# Easy Alligator Hunt



## Farm Club (Aug 9, 2017)

We have a gator that is about 5 to 6 feet long in a probably 1/2 acre pond that needs to go. We are in zone 8. This gator has become rather aggressive. I would like to offer the opportunity for someone to use their tag on this gator. I would like for a special needs child or a child with a terminal disease to be able to participate in the hunt. We have talked about contacting DNR about removing this gator but if a child could take this gator I think it would be great. It would be easy to just shoot this gator but that would be against the law. My son and I have been drawn for 2 hunts over the last 7 years and harvested 2 gators. We did not get a tag this year. If you have a child that could participate let me know.


----------



## 61BelAir (Aug 25, 2017)

Awfully nice of you.   Please post  up with the rest of the story and pictures.  
One of the gators we fish near starting acting more aggressive and curious awhile back.  We fish from kayaks.  Normally we just fish like they aren't there besides getting our fish in quicker and not using a stringer.  This particular one ended up grabbing a lure late one night and getting hooked good.  I sure was disappointed when I realized it wasn't a huge bass.  It took awhile to get him loose (lure broke in half) but since then it's really kept it's distance.  Usually even heading the other way when we are there.  
We are fishing a much larger place.  I guess one in a 1/2 acre pond is a little different.


----------



## Farm Club (Sep 4, 2017)
_ _ _ _ _
EXERCISES
a: In the alligator hunt thread, how long is the gator in the pond?
b: Carry on writing the alligator hunt thread from the point where it stops.
The records have nothing to do with the alligator hunt thread.
_ _ _ _ _
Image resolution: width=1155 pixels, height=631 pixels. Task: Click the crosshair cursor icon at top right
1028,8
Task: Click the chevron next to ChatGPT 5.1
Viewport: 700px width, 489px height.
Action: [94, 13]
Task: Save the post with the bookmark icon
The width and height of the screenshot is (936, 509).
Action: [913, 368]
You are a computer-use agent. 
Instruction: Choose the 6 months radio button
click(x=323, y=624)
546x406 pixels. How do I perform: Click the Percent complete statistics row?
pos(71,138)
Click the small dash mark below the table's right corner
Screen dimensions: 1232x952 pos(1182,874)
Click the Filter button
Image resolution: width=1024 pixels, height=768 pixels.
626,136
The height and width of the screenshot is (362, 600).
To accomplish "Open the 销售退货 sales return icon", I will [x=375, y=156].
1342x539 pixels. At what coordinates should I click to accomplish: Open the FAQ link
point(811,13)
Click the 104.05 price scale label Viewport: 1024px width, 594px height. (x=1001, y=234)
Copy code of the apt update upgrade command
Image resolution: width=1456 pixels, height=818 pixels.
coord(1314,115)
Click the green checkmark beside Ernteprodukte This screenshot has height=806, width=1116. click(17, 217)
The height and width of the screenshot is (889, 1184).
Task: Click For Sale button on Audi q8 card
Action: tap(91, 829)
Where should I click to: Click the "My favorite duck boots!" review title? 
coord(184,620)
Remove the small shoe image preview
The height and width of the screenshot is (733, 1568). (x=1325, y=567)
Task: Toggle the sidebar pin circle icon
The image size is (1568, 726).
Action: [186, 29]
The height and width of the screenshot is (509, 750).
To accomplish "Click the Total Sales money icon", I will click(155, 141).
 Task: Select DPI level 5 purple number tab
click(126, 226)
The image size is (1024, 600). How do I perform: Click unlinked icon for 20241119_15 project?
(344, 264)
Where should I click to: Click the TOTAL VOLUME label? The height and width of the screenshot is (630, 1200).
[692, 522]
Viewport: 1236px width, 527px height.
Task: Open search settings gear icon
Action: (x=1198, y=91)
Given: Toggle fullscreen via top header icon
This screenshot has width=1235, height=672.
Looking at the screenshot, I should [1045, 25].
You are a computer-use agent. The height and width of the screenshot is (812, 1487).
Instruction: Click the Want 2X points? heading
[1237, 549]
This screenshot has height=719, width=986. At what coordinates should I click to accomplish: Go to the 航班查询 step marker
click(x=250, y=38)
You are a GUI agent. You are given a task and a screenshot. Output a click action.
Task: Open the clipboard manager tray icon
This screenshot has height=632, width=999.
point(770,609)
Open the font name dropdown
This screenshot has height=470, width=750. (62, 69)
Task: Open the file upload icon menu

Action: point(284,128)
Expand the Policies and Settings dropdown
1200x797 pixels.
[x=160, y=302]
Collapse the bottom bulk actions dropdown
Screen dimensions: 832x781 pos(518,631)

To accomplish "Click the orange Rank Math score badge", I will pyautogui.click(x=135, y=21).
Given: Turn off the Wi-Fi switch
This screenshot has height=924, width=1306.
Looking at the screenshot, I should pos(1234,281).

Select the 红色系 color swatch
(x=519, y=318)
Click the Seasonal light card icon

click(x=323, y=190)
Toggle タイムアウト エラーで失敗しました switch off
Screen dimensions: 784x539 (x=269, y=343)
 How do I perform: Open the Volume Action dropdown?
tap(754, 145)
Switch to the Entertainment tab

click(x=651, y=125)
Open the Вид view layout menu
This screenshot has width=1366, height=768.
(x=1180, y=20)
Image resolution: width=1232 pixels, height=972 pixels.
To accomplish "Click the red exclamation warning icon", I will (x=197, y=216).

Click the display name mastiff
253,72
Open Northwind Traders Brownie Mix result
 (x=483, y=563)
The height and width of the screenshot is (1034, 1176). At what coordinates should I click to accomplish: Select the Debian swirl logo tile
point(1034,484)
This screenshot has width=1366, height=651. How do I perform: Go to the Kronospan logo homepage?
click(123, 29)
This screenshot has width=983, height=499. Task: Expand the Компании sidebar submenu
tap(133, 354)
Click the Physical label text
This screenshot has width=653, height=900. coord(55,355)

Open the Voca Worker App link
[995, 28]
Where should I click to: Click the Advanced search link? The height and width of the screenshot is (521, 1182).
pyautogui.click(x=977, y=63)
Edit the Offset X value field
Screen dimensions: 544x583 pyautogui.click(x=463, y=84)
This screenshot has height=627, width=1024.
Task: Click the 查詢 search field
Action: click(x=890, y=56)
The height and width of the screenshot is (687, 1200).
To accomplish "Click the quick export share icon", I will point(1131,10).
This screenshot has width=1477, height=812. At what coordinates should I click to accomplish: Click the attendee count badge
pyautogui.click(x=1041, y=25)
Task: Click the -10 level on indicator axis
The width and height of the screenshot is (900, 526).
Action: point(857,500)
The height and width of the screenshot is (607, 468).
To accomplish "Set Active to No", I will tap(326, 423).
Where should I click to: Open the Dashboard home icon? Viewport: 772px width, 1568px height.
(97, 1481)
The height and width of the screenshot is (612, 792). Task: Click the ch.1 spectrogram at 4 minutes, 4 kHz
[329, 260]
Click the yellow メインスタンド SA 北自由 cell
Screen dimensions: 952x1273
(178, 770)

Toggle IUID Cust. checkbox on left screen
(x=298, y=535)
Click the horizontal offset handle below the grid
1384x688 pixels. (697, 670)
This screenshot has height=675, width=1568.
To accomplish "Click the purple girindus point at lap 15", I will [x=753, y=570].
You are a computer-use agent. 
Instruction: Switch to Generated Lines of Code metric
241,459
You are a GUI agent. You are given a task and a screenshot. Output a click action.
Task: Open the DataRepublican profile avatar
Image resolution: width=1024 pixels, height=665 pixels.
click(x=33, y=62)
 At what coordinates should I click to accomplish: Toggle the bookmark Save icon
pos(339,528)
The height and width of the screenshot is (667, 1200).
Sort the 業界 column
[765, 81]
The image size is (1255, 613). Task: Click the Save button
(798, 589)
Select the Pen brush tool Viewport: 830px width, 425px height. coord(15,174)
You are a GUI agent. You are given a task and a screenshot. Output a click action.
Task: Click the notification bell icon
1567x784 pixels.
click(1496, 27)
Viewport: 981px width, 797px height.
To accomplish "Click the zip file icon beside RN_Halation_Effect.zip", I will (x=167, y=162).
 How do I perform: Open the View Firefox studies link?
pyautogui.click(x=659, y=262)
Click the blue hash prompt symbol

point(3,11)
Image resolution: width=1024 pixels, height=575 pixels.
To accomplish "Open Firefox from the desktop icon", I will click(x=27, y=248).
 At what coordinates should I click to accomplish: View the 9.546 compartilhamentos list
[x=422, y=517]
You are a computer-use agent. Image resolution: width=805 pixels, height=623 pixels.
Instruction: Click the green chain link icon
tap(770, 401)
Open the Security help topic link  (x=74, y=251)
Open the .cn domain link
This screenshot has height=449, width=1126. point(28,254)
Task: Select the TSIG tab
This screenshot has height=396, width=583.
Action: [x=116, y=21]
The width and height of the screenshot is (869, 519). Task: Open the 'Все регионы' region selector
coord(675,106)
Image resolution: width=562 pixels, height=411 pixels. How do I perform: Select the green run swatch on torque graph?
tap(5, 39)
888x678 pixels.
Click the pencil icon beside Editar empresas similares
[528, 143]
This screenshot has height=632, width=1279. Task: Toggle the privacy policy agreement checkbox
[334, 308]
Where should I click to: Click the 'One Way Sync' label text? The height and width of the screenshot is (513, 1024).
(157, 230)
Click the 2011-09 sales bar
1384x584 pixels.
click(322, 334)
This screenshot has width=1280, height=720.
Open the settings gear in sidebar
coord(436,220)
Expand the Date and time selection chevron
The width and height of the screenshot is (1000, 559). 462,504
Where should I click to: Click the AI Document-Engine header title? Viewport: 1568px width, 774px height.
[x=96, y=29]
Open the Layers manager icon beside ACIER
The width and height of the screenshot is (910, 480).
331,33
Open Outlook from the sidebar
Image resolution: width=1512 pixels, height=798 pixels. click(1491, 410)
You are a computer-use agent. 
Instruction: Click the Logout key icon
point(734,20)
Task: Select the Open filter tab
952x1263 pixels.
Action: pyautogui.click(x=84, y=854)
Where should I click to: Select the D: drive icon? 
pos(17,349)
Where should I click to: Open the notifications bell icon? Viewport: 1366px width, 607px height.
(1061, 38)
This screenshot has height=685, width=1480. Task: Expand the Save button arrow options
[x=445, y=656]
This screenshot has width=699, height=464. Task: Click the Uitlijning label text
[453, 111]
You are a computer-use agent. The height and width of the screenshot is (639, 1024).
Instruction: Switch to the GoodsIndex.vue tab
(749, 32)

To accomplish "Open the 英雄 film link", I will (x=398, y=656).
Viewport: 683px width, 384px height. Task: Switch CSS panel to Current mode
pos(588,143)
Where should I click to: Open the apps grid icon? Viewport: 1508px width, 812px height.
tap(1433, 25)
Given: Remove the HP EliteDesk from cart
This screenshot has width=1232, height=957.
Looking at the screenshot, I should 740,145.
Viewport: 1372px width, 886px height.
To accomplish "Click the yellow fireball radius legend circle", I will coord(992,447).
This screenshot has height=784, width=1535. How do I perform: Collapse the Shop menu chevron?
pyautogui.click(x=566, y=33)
_ _ _ _ _
EXPECTED RESPONSES
a: About 5 to 6 feet long.

b:
Belair sorry about the late reply. My Father inlaw owns the pond and he has been feeding this gator fish and scraps for about 3 years . One day the gator charged up the bank at him and luckly he got back in his golf cart. He is 84 and it has us worried that this gator has gotten so aggressive. A women was killed here locally a couple of years back in a pretty upscale community by a gator in a retention pond. Not to many have commented on this post. If you have a zone 8 tag and it gets close to the end of the season and you want to fill that tag let me know.


----------



## Totaloutdoorsman (Sep 29, 2017)

I’ve got at Zone 8 tag that I need to fill. Where is the pond at?  I’d be happy to take the gator off your hands for you.


----------



## ben300win (Sep 30, 2017)

Michael on here is a guide for zone 8. He might have a client that has an unfilled tag.


----------



## Farm Club (Oct 1, 2017)

Im sorry about the late reply, I had family down for the weekend and did not check the forum. Maybe next year.


----------



## groundhawg (Oct 2, 2017)

Farm Club said:


> Im sorry about the late reply, I had family down for the weekend and did not check the forum. Maybe next year.



You made a very great and generous offer.  I hope someone will be able to take advantage of it next year.  Thank you.


----------



## lampern (Oct 6, 2017)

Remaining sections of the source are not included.